J Korean Med Sci.  2011 Jun;26(6):832-835. 10.3346/jkms.2011.26.6.832.

Synchronous Ectopic Pancreatoblastoma in a Child: A Case Report

Affiliations
  • 1Department of Radiology, the First Affiliated Hospital of ZhengZhou University, Zhengzhou, Henan, China. yangzhihao1365380@126.com

Abstract

Pancreatoblastoma is a rare primary pancreatic neoplasm of children that may arise in any portion of the pancreas. We report a case of a 3-yr-old boy who presented to with abdominal pain our hospital and a progressive bulge in his right abdomen. Biochemical evaluation and serum levels of tumoral markers were within reference limits. On the computed tomography, two tumors were found. One located in the head of the pancreas; however, a laparotomy revealed that the head of pancreas was compressed but normal. The other was in the left abdomen near the spleen and the tail of the pancreas. The diagnosis of two synchronous pancreatoblastoma originating from the omentum was confirmed by pathology. Therefore, a pancreatoblastoma should be considered when a large well-defined, lobulated, and heterogeneous mass is identified in the pancreas of children. In addition, an ectopic pancreatoblastoma should be considered when identified within or near the ectopic pancreatic tissue.

Keyword

Pancreatic Neoplasms; Pancreatoblastoma; Ectopic; CT; Child

MeSH Terms

Antineoplastic Agents/therapeutic use
Child, Preschool
Drug Therapy, Combination
Humans
Laparotomy
Male
Pancreatic Neoplasms/drug therapy/*pathology/surgery
Peritoneal Neoplasms/drug therapy/pathology/surgery
Tomography, X-Ray Computed

Figure

  • Fig. 1 CT findings of the pancreatoblastoma in a 3-yr-old boy. On non-contrast CT (A) two tumors were noticed, the primary lesion (black arrow) located in the head of the pancreas, and partly herniated into the abdominal wall. While the secondary lesion (white arrow) is in the left abdomen near the spleen and the tail of pancreas, and well demarcated from the surrounding structures. They all showed inhomogeneous attenuation and no calcifications were evident within the mass. On dynamic CT scanning (B) arterial phase; (C) portal phase; (D, E) delayed phase. The tumors were inhomogenously enhanced, in the venous phase and delayed phase. A continuous enhancement was observed with the parenchyma density higher than that of arterial phase. In addition, a large and distorted vascular shadow (arrow) inside the tumors in arterial phase was in the primary lesion. Although the head of pancreas was firmly replaced with well-defined margins, the dilatation of the intrahepatic biliary tree and main pancreatic duct were not visible. Portal vein and the inferior vena cava were also compressed but patent. Five months after a complete tumors resection, a transverse CT image (F) demonstrates a normal pancreas (arrow), which is homogeneous and slightly hypodense relative to the liver. Moreover, there was no radiological evidence of nodal or liver metastases.

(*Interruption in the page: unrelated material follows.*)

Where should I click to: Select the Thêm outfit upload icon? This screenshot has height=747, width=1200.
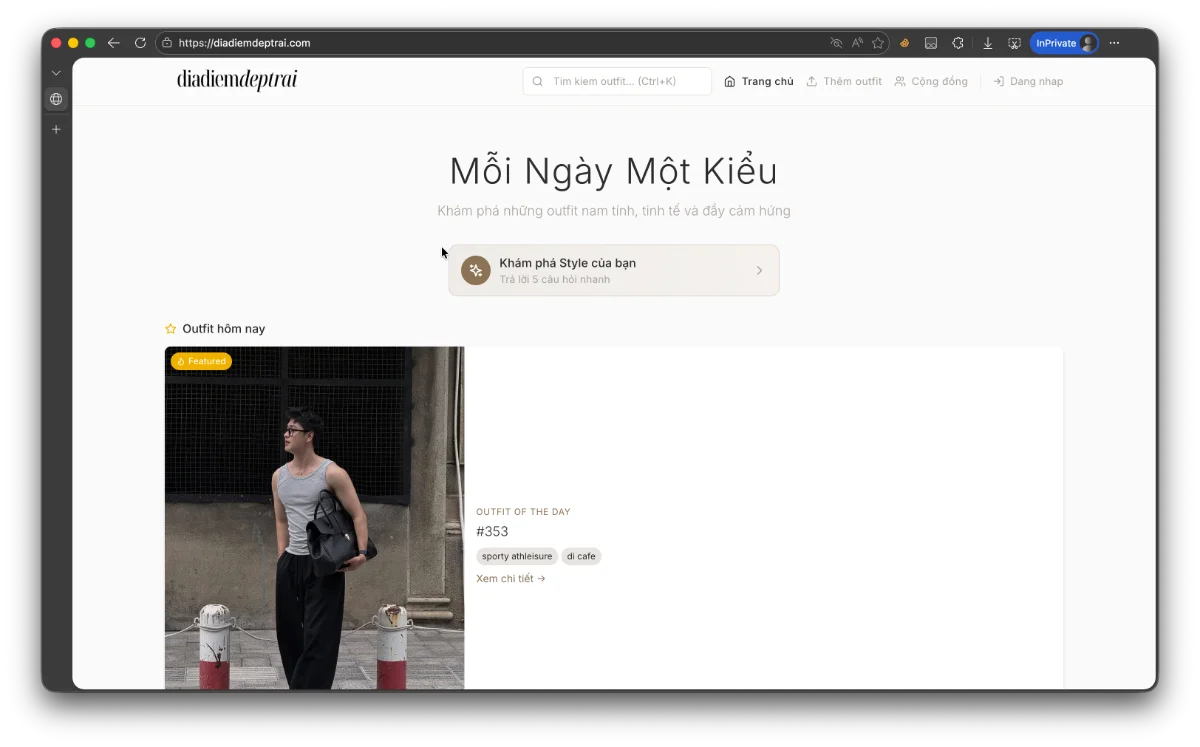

  • Fig. 2 Photomicrograph of the resected pancreatoblastoma. (A, B) The original tumor was mainly composed of neoplastic cells in acini-like structures (original magnification; H&E stain, × 100 and × 200 respectively). (C, D) A typical pancreatoblastoma of the secondary lesion (original magnification; H&E stain, × 100 and × 200 respectively) demonstrates an epithelial tumor with acinar formation, similar with the primary lesion.